使用 nGram 分析器的 Django ElasticSearch DSL 部分匹配答案

【问题标题】：Django ElasticSearch DSL partial matching using nGram analyzer使用 nGram 分析器的 Django ElasticSearch DSL 部分匹配
【发布时间】：2021-11-26 15:17:15
【问题描述】：

我对 ElasticSearch 主题很陌生，我正在尝试在我的 Django 应用程序中使用 ElasticSearch 和库 django-elasticsearch-dsl Github repo 实现简单的电子商务搜索。

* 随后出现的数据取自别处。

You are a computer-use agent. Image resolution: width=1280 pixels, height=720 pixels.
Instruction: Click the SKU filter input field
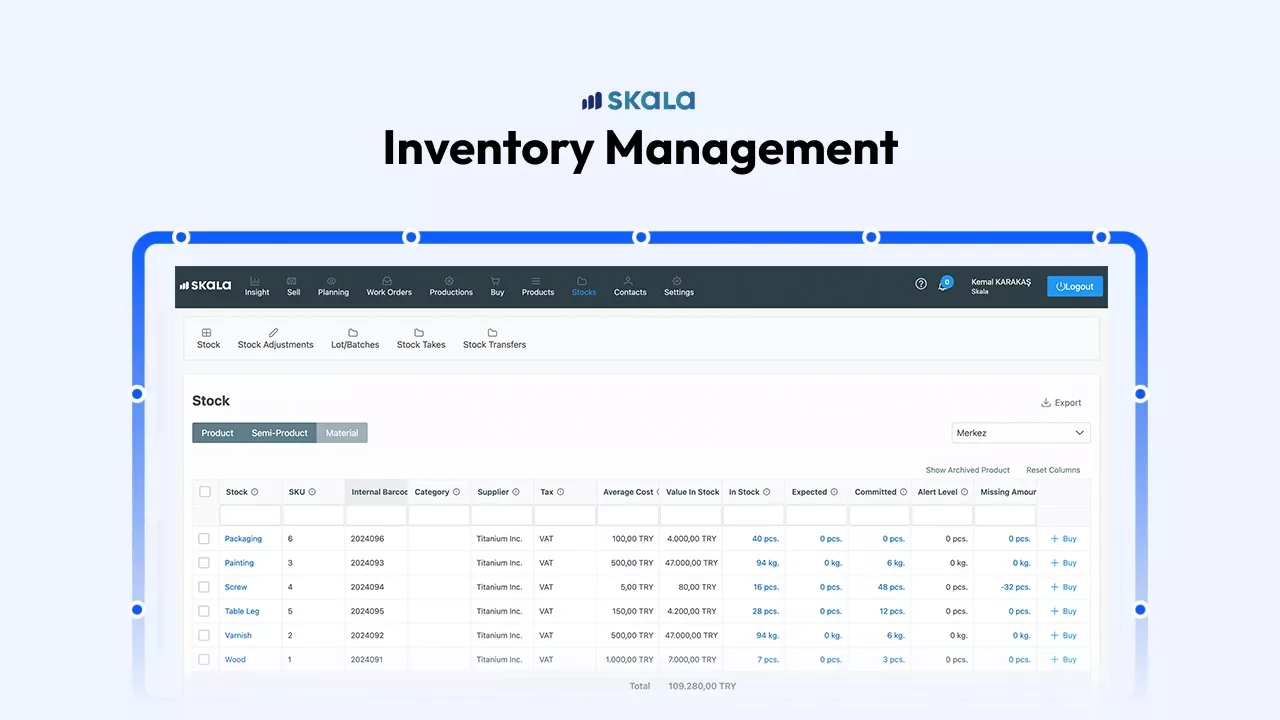[x=313, y=516]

考虑到这些 Django 模型实例，我正在尝试（极其简化）实现的目标是：

Red T-shirts
Blue T-Shirts
Nice T-Shirts

对于搜索词T-Sh，我将获得所有这三个结果：

Red T-shirts
Blue T-Shirts
Nice T-Shirts

所以我在 shop/models.py 中有这个模型（同样非常简化）

class Category(models.Model):
   title = models.CharField(max_length=150, blank=False)
   description = models.CharField(max_length=150, blank=False)
   # In reality here I have more fields
   def __str__(self):
      return self.title

使用 shop/documents.py

from elasticsearch_dsl import analyzer, tokenizer

autocomplete_analyzer = analyzer('autocomplete_analyzer',
            tokenizer=tokenizer('trigram', 'nGram', min_gram=1, max_gram=20),
            filter=['lowercase']
        )from elasticsearch_dsl import analyzer, tokenizer

@registry.register_document
class CategoryDocument(Document):

    title: fields.TextField(analyzer=autocomplete_analyzer, search_analyzer='standard') # Here I'm trying to use the analyzer specified above


    class Index:
        name = 'categories'
        settings = {
            'number_of_shards': 1,
            'number_of_replicas': 0,
            'max_ngram_diff': 20 # This seems to be important due to the constraint for max_ngram_diff beeing 1
        }

    class Django:
        model = Category
        fields = [
            'title', 
            # In reality here I have more fields
        ]

最后，我的 shop/views.py

class CategoryElasticSearch(ListView):
    def get(self, request, lang):
        search_term = request.GET.get('search_term', '')
        q = Q(
            "multi_match", 
            query=search_term,
            fields=[
                'title', 
                # In reality here I have more fields
                ], 
            fuzziness='auto',)
        search = search.query(q)
        # ... etc

但T-Sh 的结果为空。我只有在写更长的东西时才能得到一些东西，比如T-Shir。现在我可能会获得所有三个结果。

非常感谢

【问题讨论】：

标签： django elasticsearch elasticsearch-dsl

【解决方案1】：

天哪，我让它工作了。

对于任何处理这个问题的人 - 分析器是在映射中的每个“字段”上定义的。换句话说，为了将分析器附加到 title 字段，我们的 shop/documents.py 必须如下所示：

from elasticsearch_dsl import analyzer, tokenizer

autocomplete_analyzer = analyzer('autocomplete_analyzer',
            tokenizer=tokenizer('trigram', 'nGram', min_gram=1, max_gram=20),
            filter=['lowercase']
        )from elasticsearch_dsl import analyzer, tokenizer

@registry.register_document
class CategoryDocument(Document):

    #title: fields.TextField(analyzer=autocomplete_analyzer, search_analyzer='standard') # Here I'm trying to use the analyzer specified above <-- This was extremely incorrect, due to the colon in definition, I don't know how I missed it but I did...
     title = fields.TextField(required=True, analyzer=autocomplete_analyzer) # This is it....

    class Index:
        name = 'categories'
        settings = {
            'number_of_shards': 1,
            'number_of_replicas': 0,
            'max_ngram_diff': 20 # This seems to be important due to the constraint for max_ngram_diff beeing 1
        }

    class Django:
        model = Category
        fields = [
            # 'title' <-- Notice, I removed this field, it would be redeclaration error
            # In reality here I have more fields
        ]

而且它完美无瑕...

【讨论】：